> [PROBLEM DESCRIPTION]:
In the records below, find the line containing "Enable only map" and the line containing "Select Scale-out Repositories"; please repeat exactly the lines from one to the other, both included, and nothing more.

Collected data
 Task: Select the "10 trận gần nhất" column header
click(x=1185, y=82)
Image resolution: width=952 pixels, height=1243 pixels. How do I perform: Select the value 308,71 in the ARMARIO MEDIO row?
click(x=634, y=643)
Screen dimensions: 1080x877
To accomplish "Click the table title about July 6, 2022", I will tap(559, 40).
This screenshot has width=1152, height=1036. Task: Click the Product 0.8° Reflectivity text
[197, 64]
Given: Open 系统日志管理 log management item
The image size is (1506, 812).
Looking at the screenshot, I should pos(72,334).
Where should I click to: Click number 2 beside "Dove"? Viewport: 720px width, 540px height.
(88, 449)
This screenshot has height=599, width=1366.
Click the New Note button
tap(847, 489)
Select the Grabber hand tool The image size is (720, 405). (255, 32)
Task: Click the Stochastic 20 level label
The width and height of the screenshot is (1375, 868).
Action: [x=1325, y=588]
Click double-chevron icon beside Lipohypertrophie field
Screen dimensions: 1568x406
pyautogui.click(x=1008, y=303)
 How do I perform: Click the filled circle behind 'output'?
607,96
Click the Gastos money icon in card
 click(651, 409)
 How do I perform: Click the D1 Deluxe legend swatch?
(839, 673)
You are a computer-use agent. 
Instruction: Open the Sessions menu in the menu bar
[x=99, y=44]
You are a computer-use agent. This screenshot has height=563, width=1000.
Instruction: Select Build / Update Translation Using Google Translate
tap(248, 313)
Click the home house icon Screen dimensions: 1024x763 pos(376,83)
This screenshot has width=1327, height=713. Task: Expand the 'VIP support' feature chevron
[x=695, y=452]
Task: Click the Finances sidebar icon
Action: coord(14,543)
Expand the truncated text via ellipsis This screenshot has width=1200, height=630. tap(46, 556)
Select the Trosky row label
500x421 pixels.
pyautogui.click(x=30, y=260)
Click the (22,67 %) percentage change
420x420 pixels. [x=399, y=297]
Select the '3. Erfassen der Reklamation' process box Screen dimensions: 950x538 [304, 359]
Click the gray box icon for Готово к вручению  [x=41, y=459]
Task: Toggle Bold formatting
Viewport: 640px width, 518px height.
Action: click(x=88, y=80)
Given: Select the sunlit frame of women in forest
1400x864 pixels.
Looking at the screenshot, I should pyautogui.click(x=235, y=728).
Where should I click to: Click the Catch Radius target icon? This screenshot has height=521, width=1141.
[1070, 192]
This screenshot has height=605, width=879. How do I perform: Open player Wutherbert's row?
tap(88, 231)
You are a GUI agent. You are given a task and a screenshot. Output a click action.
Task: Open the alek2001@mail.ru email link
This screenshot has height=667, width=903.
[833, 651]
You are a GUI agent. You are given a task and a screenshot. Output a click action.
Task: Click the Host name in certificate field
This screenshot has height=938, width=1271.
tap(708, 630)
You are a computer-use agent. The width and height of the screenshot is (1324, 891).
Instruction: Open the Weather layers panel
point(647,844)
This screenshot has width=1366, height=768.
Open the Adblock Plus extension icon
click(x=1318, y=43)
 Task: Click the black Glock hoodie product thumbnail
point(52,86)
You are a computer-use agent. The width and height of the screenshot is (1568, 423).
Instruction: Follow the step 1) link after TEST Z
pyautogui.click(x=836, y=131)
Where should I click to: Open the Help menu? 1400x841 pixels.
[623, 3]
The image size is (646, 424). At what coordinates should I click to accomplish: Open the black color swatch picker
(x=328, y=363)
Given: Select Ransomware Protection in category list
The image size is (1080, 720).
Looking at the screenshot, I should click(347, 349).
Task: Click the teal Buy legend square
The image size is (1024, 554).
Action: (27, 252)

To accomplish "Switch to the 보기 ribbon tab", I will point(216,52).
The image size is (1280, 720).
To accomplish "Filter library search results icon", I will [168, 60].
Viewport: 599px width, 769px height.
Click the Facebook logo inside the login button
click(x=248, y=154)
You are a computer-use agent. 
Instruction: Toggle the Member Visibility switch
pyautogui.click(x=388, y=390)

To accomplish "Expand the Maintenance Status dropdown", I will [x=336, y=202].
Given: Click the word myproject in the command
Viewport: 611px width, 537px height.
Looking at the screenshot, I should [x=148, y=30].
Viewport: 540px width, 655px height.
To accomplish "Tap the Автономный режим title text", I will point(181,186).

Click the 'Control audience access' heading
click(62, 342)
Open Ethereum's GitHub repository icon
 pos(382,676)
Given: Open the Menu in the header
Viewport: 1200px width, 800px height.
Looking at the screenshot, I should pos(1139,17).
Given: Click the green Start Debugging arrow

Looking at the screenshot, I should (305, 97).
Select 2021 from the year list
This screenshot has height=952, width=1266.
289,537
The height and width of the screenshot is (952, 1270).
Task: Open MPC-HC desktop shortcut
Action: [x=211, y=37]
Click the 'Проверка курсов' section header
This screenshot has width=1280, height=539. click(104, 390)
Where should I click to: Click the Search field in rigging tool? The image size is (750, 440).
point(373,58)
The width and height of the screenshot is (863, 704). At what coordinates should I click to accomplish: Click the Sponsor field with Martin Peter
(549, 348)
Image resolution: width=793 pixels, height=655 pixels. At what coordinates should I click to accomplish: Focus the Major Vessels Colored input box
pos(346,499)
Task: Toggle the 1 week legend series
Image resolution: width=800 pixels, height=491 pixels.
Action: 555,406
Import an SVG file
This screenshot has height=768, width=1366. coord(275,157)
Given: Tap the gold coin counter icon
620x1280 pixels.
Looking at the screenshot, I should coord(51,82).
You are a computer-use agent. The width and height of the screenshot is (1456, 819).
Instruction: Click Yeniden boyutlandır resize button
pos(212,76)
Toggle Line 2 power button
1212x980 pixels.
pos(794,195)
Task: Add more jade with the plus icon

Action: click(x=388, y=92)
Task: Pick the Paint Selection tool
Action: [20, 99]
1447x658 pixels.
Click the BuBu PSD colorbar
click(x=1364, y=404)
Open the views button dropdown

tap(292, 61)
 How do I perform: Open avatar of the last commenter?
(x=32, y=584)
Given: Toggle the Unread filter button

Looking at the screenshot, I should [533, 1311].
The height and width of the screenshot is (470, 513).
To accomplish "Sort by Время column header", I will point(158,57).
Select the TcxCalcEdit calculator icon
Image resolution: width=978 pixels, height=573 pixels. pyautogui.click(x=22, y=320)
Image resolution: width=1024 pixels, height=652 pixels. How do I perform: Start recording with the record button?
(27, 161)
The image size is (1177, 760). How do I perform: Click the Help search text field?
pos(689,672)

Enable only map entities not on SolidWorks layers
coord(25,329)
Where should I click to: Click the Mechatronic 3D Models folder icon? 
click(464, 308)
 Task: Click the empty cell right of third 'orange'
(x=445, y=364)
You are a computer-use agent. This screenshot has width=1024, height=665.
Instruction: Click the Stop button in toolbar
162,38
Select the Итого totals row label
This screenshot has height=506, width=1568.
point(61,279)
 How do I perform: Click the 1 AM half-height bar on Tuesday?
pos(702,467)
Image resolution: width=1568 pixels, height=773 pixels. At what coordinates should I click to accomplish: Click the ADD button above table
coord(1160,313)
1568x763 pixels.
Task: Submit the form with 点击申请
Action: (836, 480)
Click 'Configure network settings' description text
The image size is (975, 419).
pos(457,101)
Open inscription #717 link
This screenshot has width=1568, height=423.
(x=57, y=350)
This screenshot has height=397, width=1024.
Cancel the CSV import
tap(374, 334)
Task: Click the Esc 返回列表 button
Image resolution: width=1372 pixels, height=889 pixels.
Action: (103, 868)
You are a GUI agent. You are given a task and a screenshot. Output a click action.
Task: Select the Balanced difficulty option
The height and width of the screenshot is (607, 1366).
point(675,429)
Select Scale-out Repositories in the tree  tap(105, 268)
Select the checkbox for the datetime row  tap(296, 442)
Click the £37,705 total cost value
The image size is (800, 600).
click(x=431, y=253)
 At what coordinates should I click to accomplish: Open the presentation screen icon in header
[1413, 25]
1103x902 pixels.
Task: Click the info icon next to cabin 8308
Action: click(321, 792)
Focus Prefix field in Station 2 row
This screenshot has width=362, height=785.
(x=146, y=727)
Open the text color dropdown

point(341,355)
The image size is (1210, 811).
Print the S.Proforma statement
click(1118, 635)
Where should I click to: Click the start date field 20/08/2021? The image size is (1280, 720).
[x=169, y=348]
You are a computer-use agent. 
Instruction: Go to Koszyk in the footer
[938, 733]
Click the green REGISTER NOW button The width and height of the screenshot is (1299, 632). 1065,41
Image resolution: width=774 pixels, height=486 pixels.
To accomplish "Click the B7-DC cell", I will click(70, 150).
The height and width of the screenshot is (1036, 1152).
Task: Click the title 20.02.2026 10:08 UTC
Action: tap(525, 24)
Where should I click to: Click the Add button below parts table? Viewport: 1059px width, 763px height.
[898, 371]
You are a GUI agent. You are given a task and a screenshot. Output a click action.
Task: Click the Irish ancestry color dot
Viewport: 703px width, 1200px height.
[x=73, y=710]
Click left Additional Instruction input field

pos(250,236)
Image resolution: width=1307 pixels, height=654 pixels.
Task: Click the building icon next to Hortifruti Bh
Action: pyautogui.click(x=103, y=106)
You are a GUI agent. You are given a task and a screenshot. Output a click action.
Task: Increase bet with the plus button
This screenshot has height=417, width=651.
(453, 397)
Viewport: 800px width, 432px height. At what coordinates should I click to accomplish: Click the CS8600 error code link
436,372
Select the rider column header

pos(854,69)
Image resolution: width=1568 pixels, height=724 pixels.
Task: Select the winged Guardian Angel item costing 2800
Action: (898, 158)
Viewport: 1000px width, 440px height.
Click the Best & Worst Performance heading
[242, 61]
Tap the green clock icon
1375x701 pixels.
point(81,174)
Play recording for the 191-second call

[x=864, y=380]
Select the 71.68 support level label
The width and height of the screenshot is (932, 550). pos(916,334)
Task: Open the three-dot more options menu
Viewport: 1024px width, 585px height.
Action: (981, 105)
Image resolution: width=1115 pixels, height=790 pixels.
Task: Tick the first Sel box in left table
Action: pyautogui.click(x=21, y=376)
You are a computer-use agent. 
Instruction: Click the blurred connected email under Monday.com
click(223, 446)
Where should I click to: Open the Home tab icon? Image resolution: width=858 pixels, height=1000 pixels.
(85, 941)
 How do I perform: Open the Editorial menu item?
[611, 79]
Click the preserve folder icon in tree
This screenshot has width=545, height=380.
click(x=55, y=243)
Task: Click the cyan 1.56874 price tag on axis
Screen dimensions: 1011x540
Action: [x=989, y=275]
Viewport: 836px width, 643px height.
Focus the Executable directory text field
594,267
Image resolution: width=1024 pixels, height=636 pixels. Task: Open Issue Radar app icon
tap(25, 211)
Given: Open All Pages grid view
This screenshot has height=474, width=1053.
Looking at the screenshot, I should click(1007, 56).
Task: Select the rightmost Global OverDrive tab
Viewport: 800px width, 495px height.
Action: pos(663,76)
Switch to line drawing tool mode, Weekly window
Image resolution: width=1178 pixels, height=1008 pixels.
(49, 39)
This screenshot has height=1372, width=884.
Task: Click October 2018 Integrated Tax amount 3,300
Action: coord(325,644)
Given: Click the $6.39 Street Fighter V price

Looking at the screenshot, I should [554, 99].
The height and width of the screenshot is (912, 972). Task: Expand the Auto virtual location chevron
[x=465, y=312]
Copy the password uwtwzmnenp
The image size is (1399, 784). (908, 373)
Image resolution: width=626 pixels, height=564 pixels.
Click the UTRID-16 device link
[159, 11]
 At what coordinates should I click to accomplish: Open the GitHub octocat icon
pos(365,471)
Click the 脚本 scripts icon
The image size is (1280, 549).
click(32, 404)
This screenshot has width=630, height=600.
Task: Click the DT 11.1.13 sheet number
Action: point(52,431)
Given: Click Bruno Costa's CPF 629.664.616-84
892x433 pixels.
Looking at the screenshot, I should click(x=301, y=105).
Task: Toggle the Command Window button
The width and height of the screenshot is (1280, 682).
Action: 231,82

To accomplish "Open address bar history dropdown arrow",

> [TASK ANSWER]:
Enable only map entities not on SolidWorks layers
coord(25,329)
Where should I click to: Click the Mechatronic 3D Models folder icon? 
click(464, 308)
 Task: Click the empty cell right of third 'orange'
(x=445, y=364)
You are a computer-use agent. This screenshot has width=1024, height=665.
Instruction: Click the Stop button in toolbar
162,38
Select the Итого totals row label
This screenshot has height=506, width=1568.
point(61,279)
 How do I perform: Click the 1 AM half-height bar on Tuesday?
pos(702,467)
Image resolution: width=1568 pixels, height=773 pixels. At what coordinates should I click to accomplish: Click the ADD button above table
coord(1160,313)
1568x763 pixels.
Task: Submit the form with 点击申请
Action: (836, 480)
Click 'Configure network settings' description text
The image size is (975, 419).
pos(457,101)
Open inscription #717 link
This screenshot has width=1568, height=423.
(x=57, y=350)
This screenshot has height=397, width=1024.
Cancel the CSV import
tap(374, 334)
Task: Click the Esc 返回列表 button
Image resolution: width=1372 pixels, height=889 pixels.
Action: (103, 868)
You are a GUI agent. You are given a task and a screenshot. Output a click action.
Task: Select the Balanced difficulty option
The height and width of the screenshot is (607, 1366).
point(675,429)
Select Scale-out Repositories in the tree  tap(105, 268)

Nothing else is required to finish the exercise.